**** Task input
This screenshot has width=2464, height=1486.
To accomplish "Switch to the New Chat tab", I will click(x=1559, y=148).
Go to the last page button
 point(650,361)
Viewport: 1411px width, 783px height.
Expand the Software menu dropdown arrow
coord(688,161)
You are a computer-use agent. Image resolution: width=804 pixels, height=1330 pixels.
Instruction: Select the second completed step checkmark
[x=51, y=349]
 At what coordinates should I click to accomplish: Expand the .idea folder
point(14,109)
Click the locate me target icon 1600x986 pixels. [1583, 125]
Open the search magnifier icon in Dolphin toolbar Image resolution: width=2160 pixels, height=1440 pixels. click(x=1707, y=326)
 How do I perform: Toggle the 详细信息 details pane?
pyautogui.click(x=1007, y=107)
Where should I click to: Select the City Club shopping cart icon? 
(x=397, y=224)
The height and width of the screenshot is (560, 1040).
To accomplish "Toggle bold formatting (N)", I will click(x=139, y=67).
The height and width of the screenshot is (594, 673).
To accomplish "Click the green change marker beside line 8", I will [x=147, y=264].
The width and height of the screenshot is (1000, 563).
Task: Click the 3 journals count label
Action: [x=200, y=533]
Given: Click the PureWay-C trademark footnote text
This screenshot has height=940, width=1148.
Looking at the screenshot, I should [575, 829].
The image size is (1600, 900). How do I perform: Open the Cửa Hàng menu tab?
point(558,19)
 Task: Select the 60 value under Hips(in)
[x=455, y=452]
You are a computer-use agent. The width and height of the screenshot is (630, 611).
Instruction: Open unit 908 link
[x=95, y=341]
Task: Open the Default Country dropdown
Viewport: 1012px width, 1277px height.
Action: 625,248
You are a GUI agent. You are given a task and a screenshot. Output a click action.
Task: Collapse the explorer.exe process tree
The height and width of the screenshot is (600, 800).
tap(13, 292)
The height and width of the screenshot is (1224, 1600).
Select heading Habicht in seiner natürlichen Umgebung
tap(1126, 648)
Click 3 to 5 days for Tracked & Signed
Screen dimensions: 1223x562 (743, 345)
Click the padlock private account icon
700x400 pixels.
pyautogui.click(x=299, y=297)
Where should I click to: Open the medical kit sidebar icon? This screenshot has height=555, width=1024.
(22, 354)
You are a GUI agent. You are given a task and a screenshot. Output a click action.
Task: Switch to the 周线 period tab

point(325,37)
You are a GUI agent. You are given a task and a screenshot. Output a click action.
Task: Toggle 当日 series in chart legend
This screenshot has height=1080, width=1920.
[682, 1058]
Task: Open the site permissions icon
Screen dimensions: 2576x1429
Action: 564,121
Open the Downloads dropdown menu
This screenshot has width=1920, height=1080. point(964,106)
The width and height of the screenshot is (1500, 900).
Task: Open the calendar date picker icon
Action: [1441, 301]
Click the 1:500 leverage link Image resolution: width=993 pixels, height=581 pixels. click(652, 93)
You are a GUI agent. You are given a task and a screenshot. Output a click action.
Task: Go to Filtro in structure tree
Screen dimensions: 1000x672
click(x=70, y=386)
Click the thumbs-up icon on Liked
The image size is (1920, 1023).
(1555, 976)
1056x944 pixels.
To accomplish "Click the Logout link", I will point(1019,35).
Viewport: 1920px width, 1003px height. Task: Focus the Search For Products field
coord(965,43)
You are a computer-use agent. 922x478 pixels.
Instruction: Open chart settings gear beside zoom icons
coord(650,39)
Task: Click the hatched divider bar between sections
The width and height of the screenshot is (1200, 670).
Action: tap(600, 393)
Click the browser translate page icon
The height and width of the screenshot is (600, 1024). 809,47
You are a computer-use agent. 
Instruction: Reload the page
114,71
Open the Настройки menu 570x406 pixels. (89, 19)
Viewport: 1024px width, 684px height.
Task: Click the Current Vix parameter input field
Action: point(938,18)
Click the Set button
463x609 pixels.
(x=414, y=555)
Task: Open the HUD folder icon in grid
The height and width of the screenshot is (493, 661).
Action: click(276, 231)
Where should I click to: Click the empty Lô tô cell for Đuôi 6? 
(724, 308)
********
◆ Brief ◆
Set out the part of the records that opens with the line containing "At what coordinates" and closes with the line containing "Open the search", both included, as a Markdown table with the columns Row and Line, omitting blank lines.

◆ Task answer ◆
| Row | Line |
|---|---|
| 1 |  At what coordinates should I click to accomplish: Expand the .idea folder |
| 2 | point(14,109) |
| 3 | Click the locate me target icon 1600x986 pixels. [1583, 125] |
| 4 | Open the search magnifier icon in Dolphin toolbar Image resolution: width=2160 pixels, height=1440 pixels. click(x=1707, y=326) |